If Gottfried's reverence for engineering sounds atypical for an artist, it's probably because he never imagined himself as one. "I kind of stumbled into it," says Gottfried, recalling his journey as a creative. "When I look back, I see all of the pieces were there. Like, you know, when I was eleven years old, I used to make paper snowboards…I would make the little bindings out of paper and glue."
As he entered his teens, Gottfried's exposure to creativity broadened through his tenure in a punk band. The lessons of radical self-expression and independence Gottfried learned from the punk scene proved indispensable to his perspective and process as a visual artist. "What I like about this approach is that I can tile and produce these pieces at home without having to go out and spend a bunch of money and engage with some corporation," says Gottfried. "I'm a punk rocker; this is DIY. It just feels better."
The DIY ethos that Gottfried touts proudly has proven to be more than a slogan, as he began his art career without a specific direction or formal training. "I think it was 2016, where I kinda was like, ' I wanna make some large-scale art pieces,'" says Gottfried. "I had all these canvases…and one day, I just started pouring paint on them and scraping them because I'm not that good with a brush."
As he continued to follow his muse, Gottfried's creative impulse began to expand with each project. "It was sort of a series of first introducing screens, and in my earlier work working with LEDs," says Gottfried. "And then I had this idea of making one that was more of like the Game & Watch piece, and then from there, I made a few that were more reproductions of traditional Gameboys with the circuits exposed."

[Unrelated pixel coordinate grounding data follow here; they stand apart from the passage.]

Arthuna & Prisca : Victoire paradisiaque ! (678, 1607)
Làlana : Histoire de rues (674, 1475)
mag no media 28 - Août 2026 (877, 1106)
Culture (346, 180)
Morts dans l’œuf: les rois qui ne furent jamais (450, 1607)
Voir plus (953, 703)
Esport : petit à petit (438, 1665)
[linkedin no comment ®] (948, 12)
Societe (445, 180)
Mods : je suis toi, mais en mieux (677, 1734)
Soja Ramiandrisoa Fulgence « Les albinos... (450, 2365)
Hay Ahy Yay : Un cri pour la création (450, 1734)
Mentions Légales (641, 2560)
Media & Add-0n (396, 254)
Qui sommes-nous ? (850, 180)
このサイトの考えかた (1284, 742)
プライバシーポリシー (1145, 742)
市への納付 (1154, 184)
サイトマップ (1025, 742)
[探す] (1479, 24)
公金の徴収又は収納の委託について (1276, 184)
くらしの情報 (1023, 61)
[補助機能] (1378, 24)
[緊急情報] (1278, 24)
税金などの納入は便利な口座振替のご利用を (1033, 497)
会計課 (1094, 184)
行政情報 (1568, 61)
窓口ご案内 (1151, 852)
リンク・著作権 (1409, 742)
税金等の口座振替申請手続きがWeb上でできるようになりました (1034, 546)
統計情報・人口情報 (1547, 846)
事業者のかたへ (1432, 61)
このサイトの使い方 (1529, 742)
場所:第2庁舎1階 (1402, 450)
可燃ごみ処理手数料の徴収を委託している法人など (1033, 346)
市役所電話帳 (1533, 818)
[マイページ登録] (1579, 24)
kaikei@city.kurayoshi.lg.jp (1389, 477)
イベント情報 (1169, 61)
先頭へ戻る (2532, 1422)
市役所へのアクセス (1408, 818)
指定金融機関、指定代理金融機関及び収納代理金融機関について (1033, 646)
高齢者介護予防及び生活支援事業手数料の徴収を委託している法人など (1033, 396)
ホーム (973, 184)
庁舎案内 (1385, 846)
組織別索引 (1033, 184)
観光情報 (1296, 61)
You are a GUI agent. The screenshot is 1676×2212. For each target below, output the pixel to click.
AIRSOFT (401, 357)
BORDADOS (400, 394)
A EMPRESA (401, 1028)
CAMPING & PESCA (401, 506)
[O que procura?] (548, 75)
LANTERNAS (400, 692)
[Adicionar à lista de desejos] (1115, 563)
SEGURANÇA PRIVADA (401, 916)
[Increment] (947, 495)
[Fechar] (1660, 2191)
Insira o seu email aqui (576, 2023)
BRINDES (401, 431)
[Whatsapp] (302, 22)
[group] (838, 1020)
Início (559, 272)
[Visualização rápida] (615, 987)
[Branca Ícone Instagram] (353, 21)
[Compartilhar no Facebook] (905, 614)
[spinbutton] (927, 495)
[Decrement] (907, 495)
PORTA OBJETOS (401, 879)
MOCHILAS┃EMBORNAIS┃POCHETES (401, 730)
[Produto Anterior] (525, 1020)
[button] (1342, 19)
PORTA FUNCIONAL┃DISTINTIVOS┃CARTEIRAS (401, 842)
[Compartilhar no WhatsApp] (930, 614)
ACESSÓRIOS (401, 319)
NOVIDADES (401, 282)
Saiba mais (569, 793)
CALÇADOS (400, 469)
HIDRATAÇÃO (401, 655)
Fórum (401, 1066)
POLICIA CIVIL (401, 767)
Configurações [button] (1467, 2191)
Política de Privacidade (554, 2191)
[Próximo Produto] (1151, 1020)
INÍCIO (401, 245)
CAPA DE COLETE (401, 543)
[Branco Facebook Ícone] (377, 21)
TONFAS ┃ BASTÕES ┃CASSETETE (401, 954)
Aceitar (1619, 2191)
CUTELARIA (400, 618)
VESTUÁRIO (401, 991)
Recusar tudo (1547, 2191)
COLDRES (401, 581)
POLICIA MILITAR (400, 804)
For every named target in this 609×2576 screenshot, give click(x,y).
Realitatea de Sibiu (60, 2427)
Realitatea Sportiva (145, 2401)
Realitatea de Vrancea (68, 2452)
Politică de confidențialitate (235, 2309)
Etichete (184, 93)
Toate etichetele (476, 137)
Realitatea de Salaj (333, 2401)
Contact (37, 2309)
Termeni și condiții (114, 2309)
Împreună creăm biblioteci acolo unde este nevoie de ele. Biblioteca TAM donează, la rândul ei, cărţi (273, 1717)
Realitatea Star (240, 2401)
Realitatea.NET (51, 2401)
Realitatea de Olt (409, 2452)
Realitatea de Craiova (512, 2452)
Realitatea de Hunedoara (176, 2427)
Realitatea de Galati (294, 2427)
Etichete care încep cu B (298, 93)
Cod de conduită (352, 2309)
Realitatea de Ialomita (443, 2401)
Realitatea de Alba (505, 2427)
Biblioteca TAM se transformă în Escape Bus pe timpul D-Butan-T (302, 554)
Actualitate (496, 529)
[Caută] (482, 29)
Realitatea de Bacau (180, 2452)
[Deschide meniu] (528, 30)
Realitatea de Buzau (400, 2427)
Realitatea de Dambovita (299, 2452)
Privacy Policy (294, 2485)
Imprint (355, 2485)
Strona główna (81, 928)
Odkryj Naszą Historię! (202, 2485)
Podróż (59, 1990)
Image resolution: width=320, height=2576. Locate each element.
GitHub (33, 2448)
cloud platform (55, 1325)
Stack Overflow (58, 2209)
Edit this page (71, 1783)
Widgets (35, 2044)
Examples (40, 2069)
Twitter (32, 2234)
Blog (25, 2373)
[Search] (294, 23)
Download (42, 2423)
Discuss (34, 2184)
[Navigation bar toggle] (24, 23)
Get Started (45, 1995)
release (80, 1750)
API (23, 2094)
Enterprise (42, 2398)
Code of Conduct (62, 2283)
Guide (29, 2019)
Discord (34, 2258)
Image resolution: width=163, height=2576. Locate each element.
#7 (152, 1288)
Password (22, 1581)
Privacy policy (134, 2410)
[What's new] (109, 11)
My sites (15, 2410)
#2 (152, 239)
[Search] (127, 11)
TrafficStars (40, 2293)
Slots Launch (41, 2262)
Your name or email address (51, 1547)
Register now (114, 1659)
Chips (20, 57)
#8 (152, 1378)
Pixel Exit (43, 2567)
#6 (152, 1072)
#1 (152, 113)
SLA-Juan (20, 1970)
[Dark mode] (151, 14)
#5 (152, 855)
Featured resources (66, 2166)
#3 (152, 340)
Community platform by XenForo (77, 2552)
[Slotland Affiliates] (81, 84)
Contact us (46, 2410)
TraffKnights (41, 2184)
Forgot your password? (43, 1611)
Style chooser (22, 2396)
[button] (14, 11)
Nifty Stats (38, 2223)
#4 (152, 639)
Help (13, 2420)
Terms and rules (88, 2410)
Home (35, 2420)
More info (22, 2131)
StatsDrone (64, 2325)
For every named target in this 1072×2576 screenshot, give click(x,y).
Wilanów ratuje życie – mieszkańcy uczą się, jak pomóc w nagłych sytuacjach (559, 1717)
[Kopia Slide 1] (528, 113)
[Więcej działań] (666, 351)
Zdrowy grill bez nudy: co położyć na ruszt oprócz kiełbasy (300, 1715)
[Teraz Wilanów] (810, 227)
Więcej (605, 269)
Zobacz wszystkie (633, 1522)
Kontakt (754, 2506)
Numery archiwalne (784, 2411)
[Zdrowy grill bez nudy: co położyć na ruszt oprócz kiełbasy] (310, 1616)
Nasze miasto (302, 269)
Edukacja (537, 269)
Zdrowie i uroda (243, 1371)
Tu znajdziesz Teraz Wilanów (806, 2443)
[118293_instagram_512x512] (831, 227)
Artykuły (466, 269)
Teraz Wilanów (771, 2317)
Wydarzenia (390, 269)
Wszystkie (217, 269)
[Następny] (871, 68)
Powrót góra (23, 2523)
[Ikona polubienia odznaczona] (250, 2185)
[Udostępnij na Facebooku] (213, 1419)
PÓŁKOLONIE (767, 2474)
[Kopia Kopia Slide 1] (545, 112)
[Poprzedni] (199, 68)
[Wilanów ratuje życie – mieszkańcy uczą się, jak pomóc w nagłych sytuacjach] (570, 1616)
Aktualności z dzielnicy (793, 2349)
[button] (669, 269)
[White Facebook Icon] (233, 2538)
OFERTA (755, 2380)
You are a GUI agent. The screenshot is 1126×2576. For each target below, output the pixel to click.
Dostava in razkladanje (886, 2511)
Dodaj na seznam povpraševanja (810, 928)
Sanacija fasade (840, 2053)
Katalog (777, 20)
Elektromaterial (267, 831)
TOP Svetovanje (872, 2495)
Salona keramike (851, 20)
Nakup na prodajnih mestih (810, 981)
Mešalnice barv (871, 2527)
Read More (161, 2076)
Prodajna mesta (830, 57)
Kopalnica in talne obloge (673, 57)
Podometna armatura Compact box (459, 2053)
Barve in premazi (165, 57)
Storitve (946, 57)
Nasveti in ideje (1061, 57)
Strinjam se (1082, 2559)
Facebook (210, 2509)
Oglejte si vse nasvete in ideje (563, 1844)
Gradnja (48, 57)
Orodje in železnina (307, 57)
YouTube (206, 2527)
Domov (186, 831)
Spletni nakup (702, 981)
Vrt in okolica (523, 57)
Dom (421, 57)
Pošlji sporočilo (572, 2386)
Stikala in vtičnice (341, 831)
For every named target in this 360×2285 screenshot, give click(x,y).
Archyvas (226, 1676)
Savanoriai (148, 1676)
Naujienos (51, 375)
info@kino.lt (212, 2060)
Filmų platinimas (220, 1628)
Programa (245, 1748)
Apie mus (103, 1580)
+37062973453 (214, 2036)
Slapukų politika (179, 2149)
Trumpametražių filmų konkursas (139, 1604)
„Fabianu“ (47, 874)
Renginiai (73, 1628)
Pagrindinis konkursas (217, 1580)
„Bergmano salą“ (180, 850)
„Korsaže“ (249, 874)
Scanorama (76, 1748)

One could easily chalk up the artist's fascination with retro gaming to simple nostalgia, but Gottfried believes his work speaks to a previously unexamined aspect of technology. "I think the concept of obsolescence and death and the reverse of obsolescence, something coming back into use, is really interesting," says Gottfried. "Like, we don't even have a word for the opposite of obsolescence. We sort of see obsolescence as a one-way path."
"But, you know, [old technology] sort of is coming back," continues Gottfried. "Vinyl sort of happened, and with these retro game systems, I think it's really interesting to revisit some of the things we've left behind."
Although Gottfried is cognizant of how unique his Gameboy art is, he also believes that his approach and perspective speak to a common feeling shared by Generation X and millennials. "The previous generation might have been more interested in the moon landing," says Gottfried. "I think our generation now, we're becoming older and more in positions where you might make art, or maybe you write articles, or you might make other media about . They're the things that interested us."
Outside of the subject matter of his work, Gottfried finds himself infinitely interested in the overlap between his process and the creation of classic gaming consoles. "Working within constraints is something I always found interesting with creativity," says Gottfried. "For me, working within the constraint of making it sort of like a Gameboy each time, but really twisting it each time…it almost gives you wings when you kind of have restrictions."
"I feel like that's sort of what [game developers] were dealing with back then, too," elaborates Gottfried. "They had such restrictions on their RAM and their sound-producing capabilities, so they really had to get creative to make a game super interesting with a great soundtrack."
And while Gottfried enjoys making connections with himself and early game developers, he's ultimately hopeful that his work will allow observers to connect with their inner child. "I put embedded games in there because A.) they go with the Gameboy, but it also engages people with the artwork," says Gottfried. "They come up and want to play with it. So, it's sort of like activating their different neural pathways rather than just looking at the art."